- [Requirements]
Repeat the rows below word for word, starting at the line that contains "This screenshot has" and ending at the line that contains "pos(73,228)". Leave the pictures out of your copy.

- [Input records]
################
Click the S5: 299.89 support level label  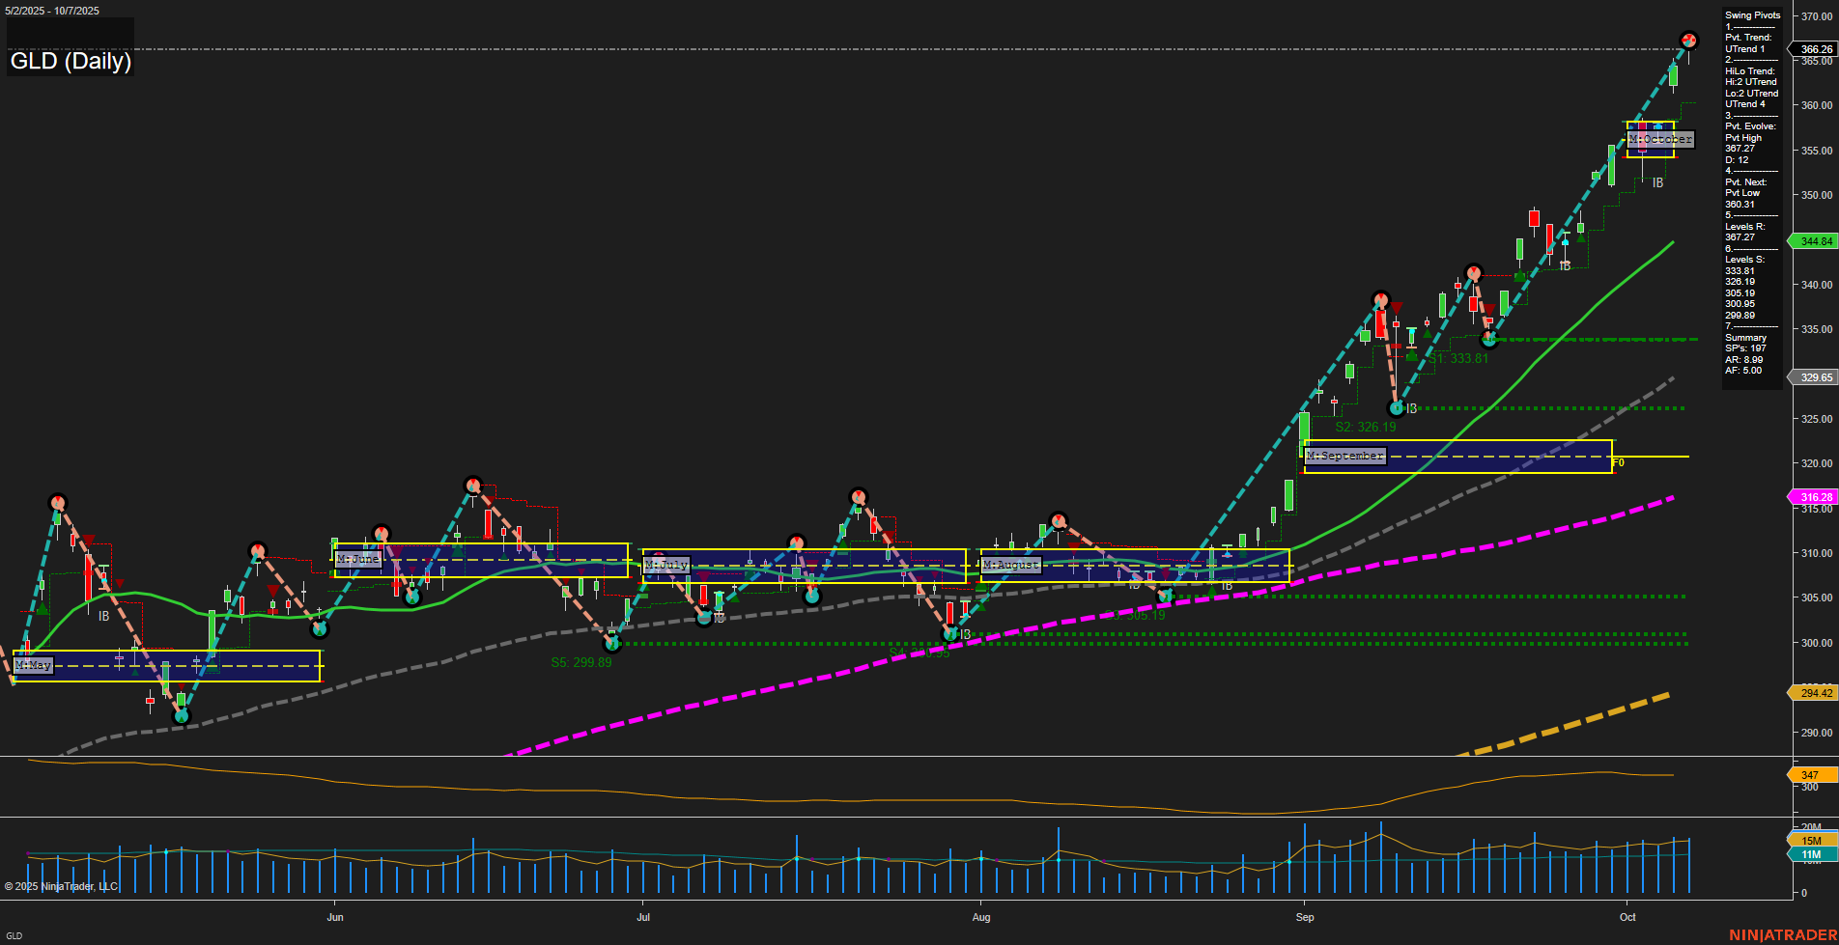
################
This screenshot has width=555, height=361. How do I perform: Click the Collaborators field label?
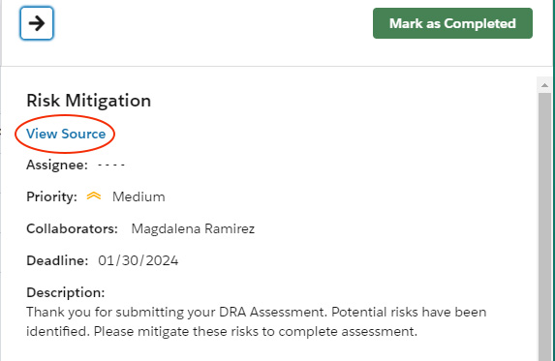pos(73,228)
################
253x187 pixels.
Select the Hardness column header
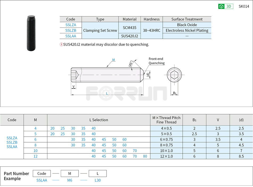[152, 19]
################
- [Solution to this task]
This screenshot has width=555, height=361. How do I perform: Click the Collaborators field label?
pos(73,228)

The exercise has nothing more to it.